**TEXTAUSZUG**
☆ ☆ ☆
Darf man sich zum Fasching als „Indianer“ verkleiden? Ist es nicht okay, wenn weiße Musikerinnen Dreadlocks tragen? Und sollte man, wenn sie es doch tun, Konzerte absagen? Diese Fragen werden seit einigen Jahren heiß diskutiert – Stichwort „kulturelle Aneignung“.
Die Fronten sind dabei ziemlich verhärtet, beobachtet der Publizist und Popkritiker Jens Balzer: Während Teile der Linken dazu neigten, pauschale Verbote zu verhängen, reagiere die Gegenseite mit übersteigerter Empörung, die das eigentlich berechtigte Anliegen der Kritik an kultureller Aneignung unsichtbar mache – nämlich den Kampf gegen ungleiche Machtverhältnisse. Klar beruhe jede Kultur immer schon auf Aneignung anderer kultureller Einflüsse, wie häufig betont wird – „aber das heißt nicht, dass es keine Ausbeutungsverhältnisse gibt“.
☆ ☆ ☆
**AUFGABENSTELLUNG**
1. Welchen Beruf übt Jens Balzer laut dem Textauszug aus?
2. Führe den Textauszug über kulturelle Aneignung im Anschluss an seinen letzten Satz weiter.
Die nachstehenden Zeilen haben mit dem Textauszug nichts zu tun.

**ANGEZEIGTE INFORMATIONEN**
☆ ☆ ☆
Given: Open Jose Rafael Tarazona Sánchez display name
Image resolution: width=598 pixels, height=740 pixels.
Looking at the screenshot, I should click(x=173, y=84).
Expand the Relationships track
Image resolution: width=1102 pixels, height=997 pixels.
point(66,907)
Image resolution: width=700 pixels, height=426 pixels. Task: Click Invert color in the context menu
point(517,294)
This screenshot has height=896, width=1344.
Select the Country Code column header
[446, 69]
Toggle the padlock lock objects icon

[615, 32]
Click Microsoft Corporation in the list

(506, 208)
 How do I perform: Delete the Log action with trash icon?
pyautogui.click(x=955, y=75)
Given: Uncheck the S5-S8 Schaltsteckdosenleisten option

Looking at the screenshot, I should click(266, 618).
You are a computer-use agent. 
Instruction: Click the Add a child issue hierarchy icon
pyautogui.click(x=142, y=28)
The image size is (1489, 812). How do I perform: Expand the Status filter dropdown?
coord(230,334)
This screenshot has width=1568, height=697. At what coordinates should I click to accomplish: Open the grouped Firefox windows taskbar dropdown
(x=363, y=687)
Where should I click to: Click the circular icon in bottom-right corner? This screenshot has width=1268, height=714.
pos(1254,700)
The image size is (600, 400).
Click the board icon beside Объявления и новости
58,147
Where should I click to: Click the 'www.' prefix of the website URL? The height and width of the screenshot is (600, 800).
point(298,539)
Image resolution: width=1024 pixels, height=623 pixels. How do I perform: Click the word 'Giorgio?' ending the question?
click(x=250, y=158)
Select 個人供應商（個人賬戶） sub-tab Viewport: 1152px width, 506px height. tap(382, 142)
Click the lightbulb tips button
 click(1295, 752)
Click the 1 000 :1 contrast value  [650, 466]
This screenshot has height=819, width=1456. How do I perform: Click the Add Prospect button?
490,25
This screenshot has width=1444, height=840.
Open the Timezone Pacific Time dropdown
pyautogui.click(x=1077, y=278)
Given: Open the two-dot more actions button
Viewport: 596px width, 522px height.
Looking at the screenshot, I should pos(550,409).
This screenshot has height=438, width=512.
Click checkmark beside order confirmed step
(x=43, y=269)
☆ ☆ ☆
**LÖSUNGEN**
1. Er ist Publizist und Popkritiker.

2.
Zwischen Ausbeutung und Kreativität

In seinem neuen Buch versucht sich Balzer nun an einer „Ethik der Appropriation“ und wirft einen differenzierten Blick auf den Streit um „Aneignung“ und seine Geschichte. Dabei geht es dem Publizisten auch darum, die Ursprünge der Kritik an „kultureller Aneignung“ zu vermitteln. Aber auch, warum sie an vielen Stellen durchaus den Finger auf wunde Punkte legt und uns dabei helfen kann, rassistische Mechanismen zu erkennen – dies aber, ohne dabei eine pauschale Verbotskultur gutzuheißen, wie er sie bei Teilen der Linken beobachtet.
Jens Balzer im Halbrofil, mit Strähne im Gesicht und im schwarzen Rollkragenpulli.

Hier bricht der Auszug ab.